L'ensemble du récit, accumulation de malheurs pesant sur les épaules du héros, est assez sombre et l'action est une fuite en avant permanente dont on est bien aise de sortir à la fin, tant la destinée du héros est floue et ses épreuves peu porteuses de sens. De la lutte contre les dragons, par exemple, quelle leçon retenir ? Si les dragons sont ces créatures monstrueuses, fourbes, violentes et méchantes, alors le combat de Ged a tout de celui de St Georges, pâle fonctionnaire répressif d'une humanité destinée à régner sur l'univers.
Le sorcier de Terremer est un divertissement initiatique bien écrit et structuré mais qu'il m'a été difficile de m'approprier, surtout après avoir goûté au cycle de l'Ekumen.
Pourtant, dans ce roman aux ambitions aseptisées par le genre et l'éditeur subsiste un élément qui a été repéré par des lecteurs attentifs : l'importance de connaître le "vrai" nom des choses et des gens qui permet d'obtenir le pouvoir sur elles.

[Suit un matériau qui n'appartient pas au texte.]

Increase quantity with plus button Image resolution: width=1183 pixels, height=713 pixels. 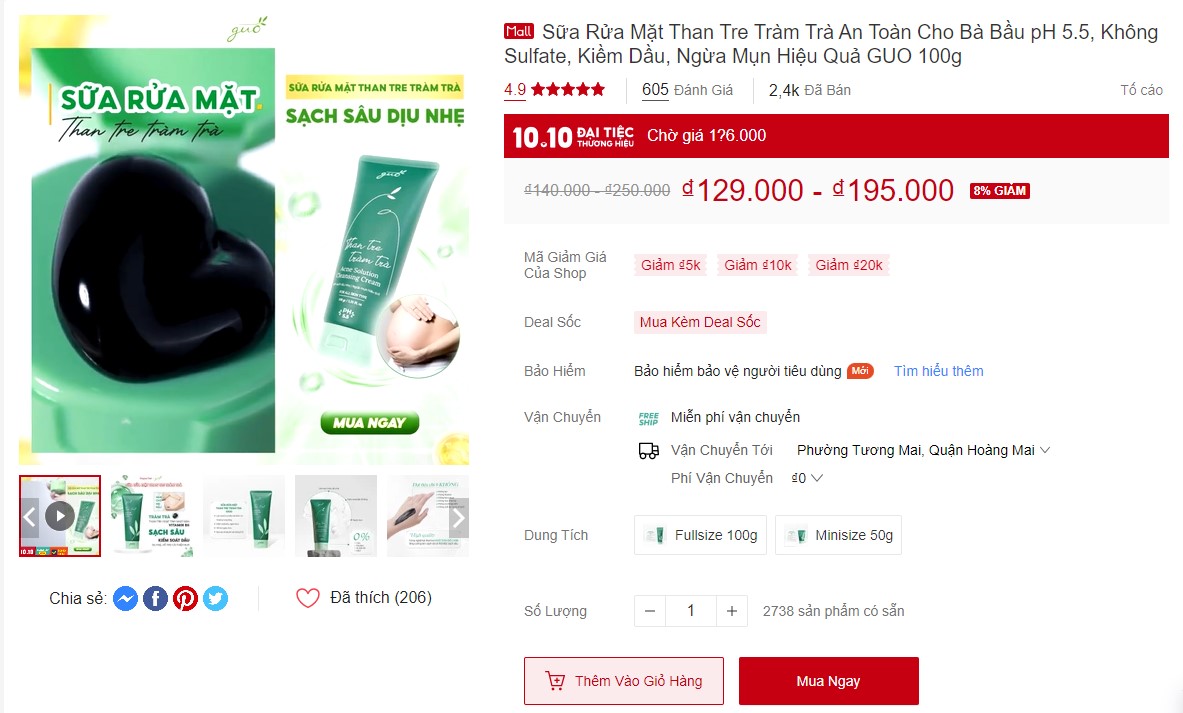[732, 611]
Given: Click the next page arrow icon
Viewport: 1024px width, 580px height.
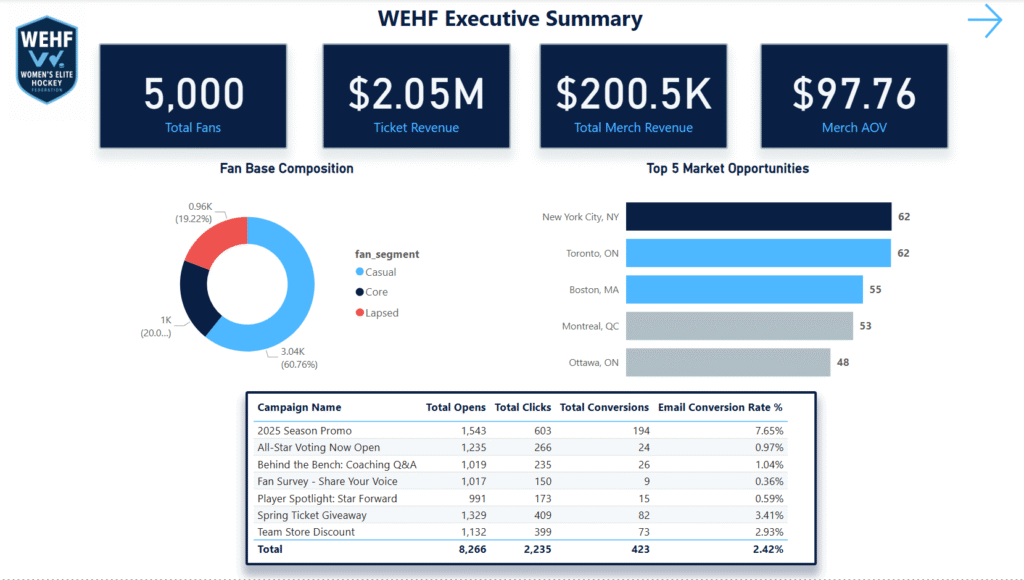Looking at the screenshot, I should (x=985, y=21).
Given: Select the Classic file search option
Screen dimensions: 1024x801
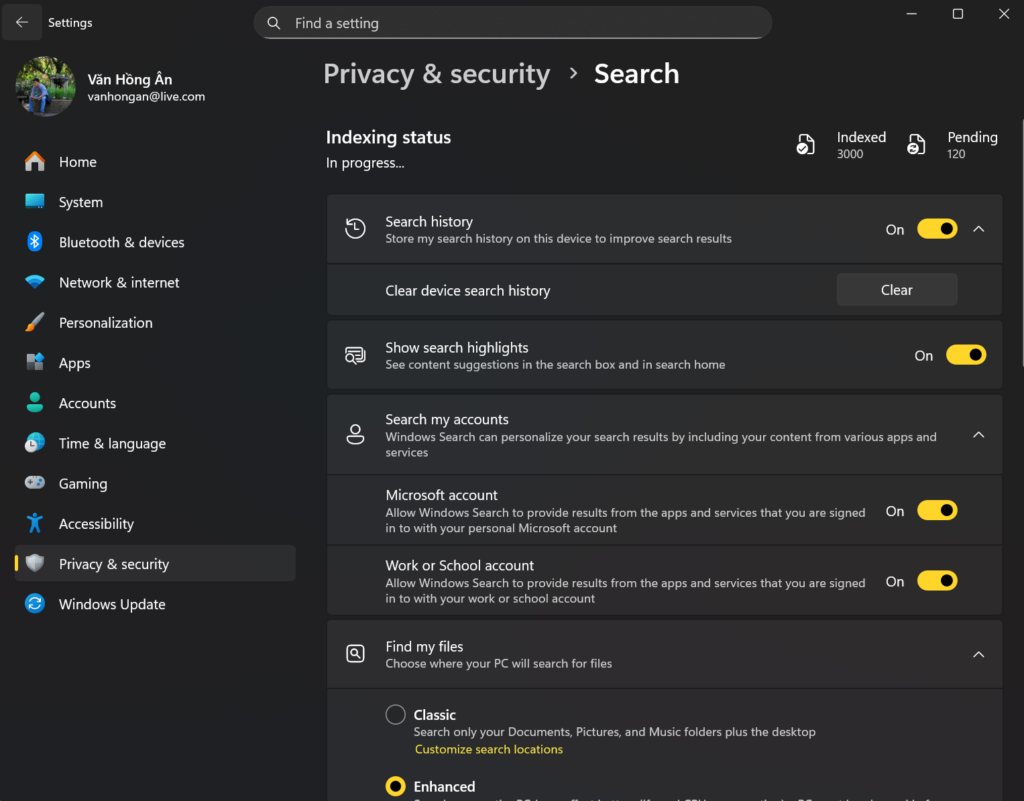Looking at the screenshot, I should point(396,714).
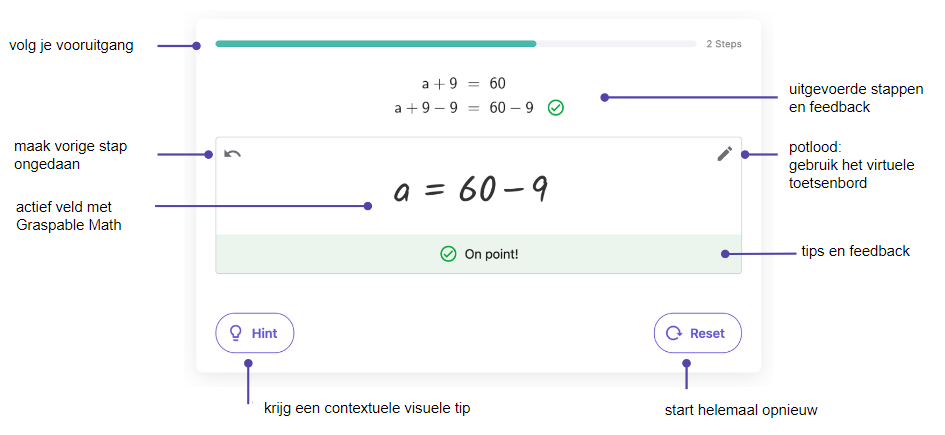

Mais là encore il est regrettable que l'explication s'arrête à cette idée, car un défaut des humains est de tricher, et de substituer aux choses qu'ils ne saisissent pas une définition construite sur des a priori. Nous déguisons notre méconnaissance de ce qui nous entoure avec de tels mythes, réalisant une pseudo-connaissance qui nous arrange. Tant d'énergie dépensée à tenter de démêler et comprendre des problématiques que nous avons fabriquées nous-mêmes ! Voilà qui aurait pourtant été une bonne leçon de choses pour les adolescents auxquels était destinée cette fresque.
Ursula Le Guin n'aurait peut-être pas dû être l'auteure de cette histoire trop inconfortable pour elle. Sans doute son manque de foi dans ce modèle masculiniste qu'elle s'est astreinte à exploiter pour des raisons éditoriales -donc vulgaires- est-il la source du malaise qu'on ressent à la lecture de ce récit.